→ **Aim**: Count the lines in the data below that contain the string "pyautogui". Provide only the number.

→ **Data listing**:
______
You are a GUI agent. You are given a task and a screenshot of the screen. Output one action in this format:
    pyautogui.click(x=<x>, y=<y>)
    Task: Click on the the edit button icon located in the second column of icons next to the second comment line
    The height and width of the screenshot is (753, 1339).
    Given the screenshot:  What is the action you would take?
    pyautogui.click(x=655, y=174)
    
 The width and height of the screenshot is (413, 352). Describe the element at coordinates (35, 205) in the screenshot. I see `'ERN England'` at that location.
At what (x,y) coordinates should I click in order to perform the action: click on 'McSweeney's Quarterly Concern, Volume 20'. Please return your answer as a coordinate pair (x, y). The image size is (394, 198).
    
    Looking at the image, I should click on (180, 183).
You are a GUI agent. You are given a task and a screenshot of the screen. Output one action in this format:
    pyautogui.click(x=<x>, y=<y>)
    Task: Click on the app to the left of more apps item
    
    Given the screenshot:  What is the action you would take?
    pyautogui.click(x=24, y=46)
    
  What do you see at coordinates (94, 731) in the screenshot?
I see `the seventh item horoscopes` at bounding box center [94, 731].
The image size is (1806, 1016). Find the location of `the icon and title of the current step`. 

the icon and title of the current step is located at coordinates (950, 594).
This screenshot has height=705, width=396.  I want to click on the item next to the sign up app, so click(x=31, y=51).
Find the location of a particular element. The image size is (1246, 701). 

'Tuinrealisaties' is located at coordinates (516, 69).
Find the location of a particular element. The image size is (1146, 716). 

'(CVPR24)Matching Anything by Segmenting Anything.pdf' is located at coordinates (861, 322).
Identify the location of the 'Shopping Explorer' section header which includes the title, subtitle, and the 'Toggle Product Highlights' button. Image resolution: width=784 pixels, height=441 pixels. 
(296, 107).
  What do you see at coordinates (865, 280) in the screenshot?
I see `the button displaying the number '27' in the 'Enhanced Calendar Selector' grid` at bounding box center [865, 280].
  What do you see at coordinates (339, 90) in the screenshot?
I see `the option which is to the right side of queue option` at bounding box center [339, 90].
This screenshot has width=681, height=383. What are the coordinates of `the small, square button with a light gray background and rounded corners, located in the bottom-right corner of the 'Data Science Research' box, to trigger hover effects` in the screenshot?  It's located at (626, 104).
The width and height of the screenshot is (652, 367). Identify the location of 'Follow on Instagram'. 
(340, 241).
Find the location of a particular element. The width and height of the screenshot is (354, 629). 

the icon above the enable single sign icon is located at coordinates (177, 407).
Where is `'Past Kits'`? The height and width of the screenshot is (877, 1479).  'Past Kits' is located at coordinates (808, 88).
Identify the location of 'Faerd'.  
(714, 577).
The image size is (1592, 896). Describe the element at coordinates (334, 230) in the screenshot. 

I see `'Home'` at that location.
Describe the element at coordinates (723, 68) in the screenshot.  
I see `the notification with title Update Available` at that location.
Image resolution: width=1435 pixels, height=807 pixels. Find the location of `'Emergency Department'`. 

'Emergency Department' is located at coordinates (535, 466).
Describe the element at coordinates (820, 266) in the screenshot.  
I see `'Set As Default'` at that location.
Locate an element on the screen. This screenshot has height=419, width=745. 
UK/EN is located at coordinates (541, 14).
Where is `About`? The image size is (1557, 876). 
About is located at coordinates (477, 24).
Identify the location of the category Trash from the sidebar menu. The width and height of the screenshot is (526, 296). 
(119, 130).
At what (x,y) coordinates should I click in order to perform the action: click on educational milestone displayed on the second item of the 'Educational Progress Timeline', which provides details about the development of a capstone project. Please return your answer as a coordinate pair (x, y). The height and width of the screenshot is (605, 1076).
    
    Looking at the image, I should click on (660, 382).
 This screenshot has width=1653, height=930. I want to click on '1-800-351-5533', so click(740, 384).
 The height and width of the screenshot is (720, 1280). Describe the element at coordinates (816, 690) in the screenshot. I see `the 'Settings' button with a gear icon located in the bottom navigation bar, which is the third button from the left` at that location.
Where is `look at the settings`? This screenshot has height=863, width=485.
______
→ **Written response**: 4